The task
In the listing below, a line holding "For every named target in this 103×2576" and a line holding "رپورتاژ آگهی (88, 2506)" mark the range. Retype both exactly, with all lines between them.

Supplied information
--

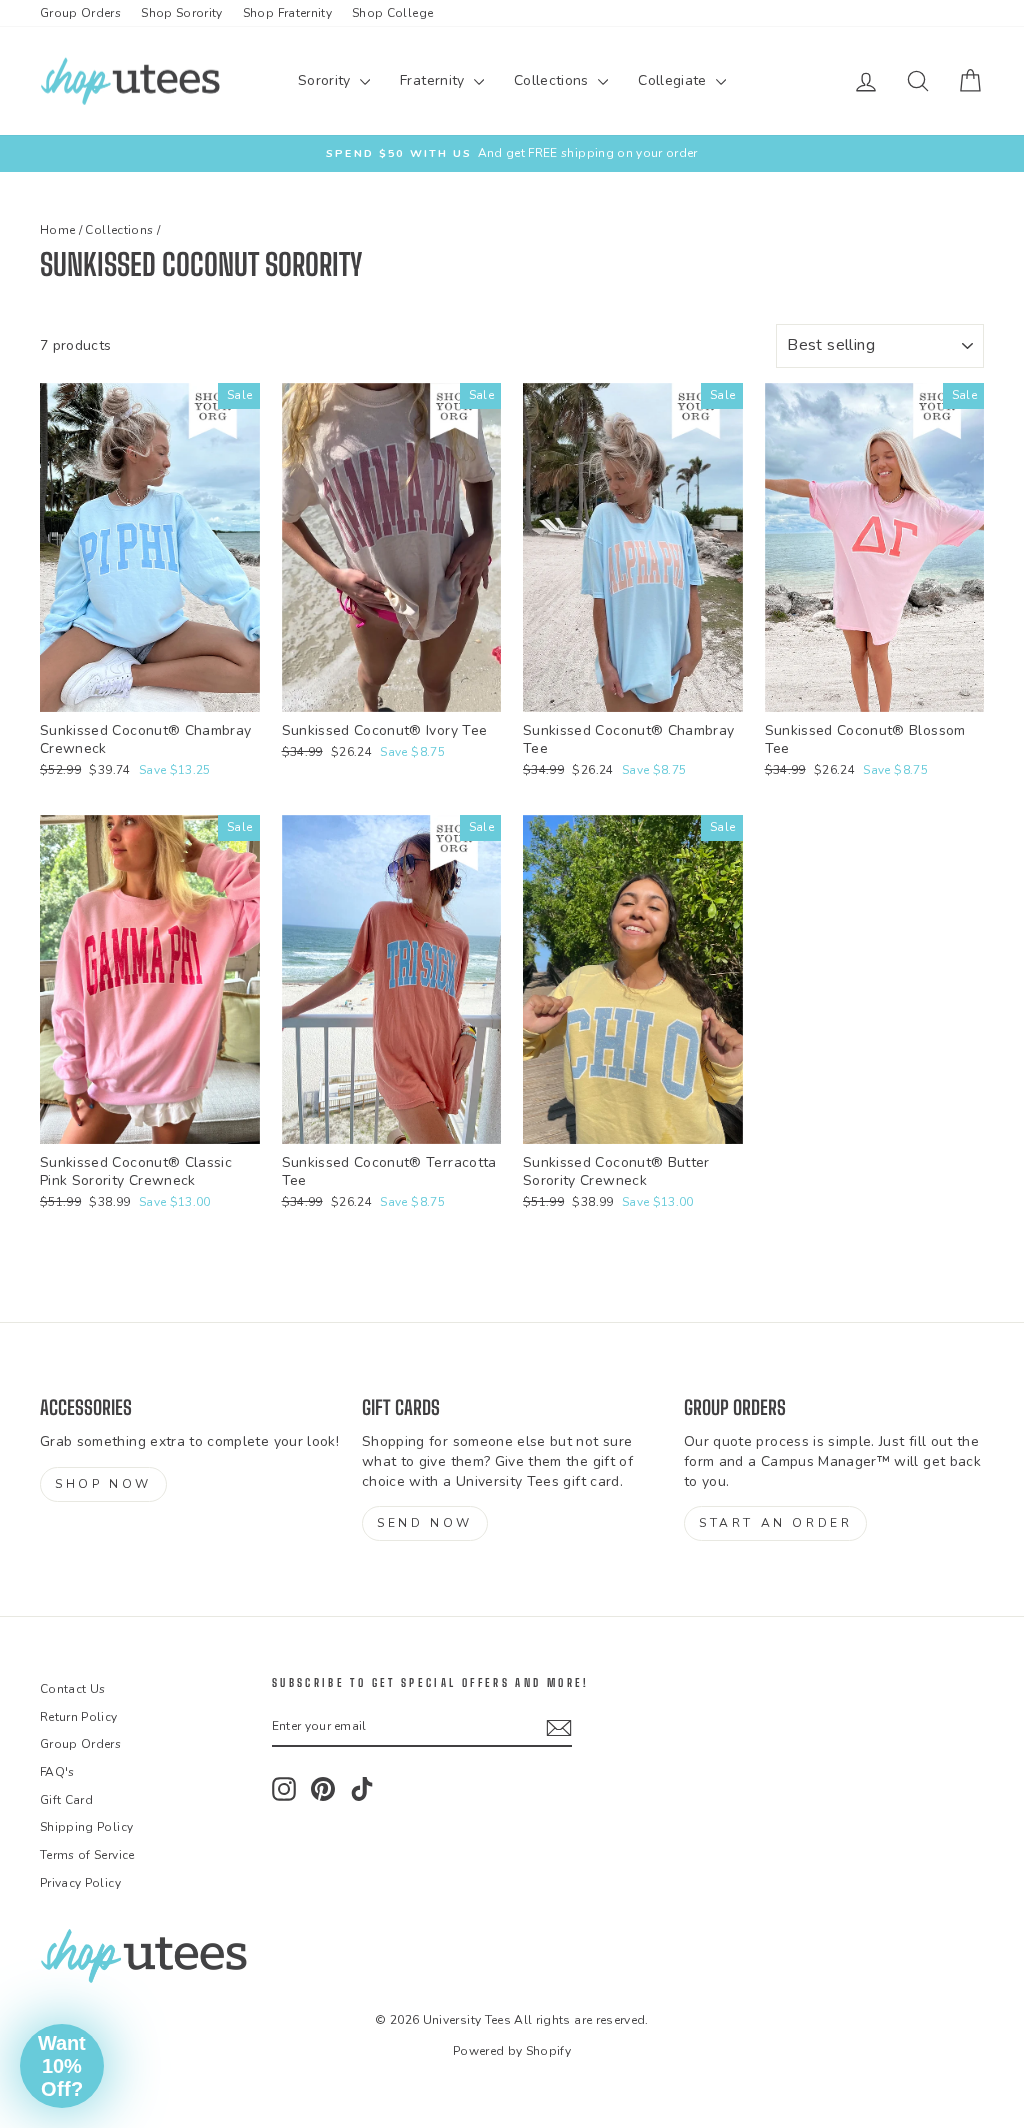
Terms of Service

--

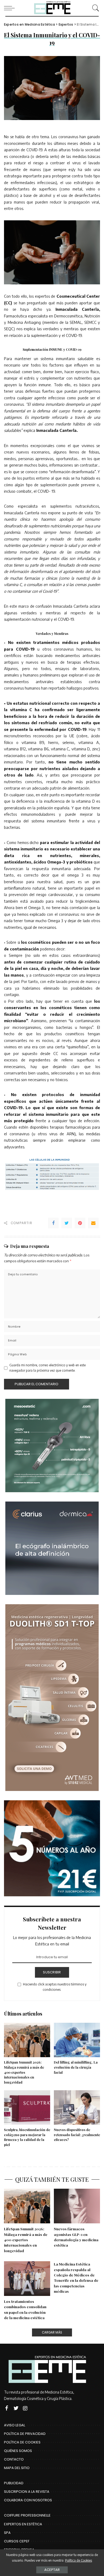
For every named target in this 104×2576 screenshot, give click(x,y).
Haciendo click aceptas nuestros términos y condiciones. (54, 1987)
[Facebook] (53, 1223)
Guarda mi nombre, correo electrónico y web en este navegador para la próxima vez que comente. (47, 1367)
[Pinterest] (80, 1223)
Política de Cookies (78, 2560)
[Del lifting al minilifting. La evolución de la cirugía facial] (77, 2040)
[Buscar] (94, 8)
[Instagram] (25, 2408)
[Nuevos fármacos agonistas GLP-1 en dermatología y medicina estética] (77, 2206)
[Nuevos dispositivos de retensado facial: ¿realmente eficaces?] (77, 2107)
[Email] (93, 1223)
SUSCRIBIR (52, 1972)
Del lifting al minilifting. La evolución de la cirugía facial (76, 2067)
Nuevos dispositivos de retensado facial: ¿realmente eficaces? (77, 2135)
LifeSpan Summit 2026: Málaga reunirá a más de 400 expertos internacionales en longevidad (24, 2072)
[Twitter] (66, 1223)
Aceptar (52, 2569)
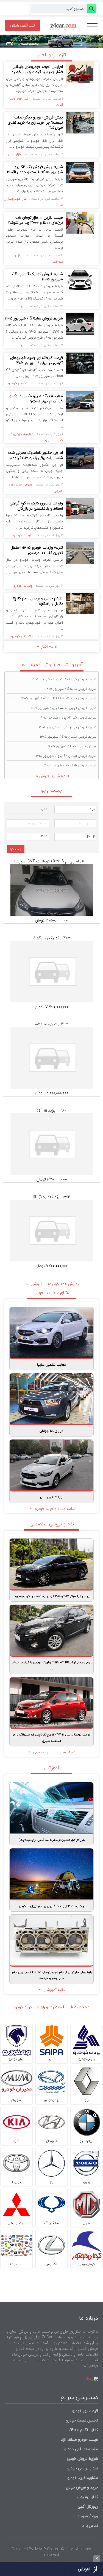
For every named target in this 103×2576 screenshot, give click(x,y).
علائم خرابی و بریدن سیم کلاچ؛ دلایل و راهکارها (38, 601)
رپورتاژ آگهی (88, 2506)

--

Response to the task
For every named target in this 103×2576 screenshot, give click(x,y).
علائم خرابی و بریدن سیم کلاچ؛ دلایل و راهکارها (38, 601)
رپورتاژ آگهی (88, 2506)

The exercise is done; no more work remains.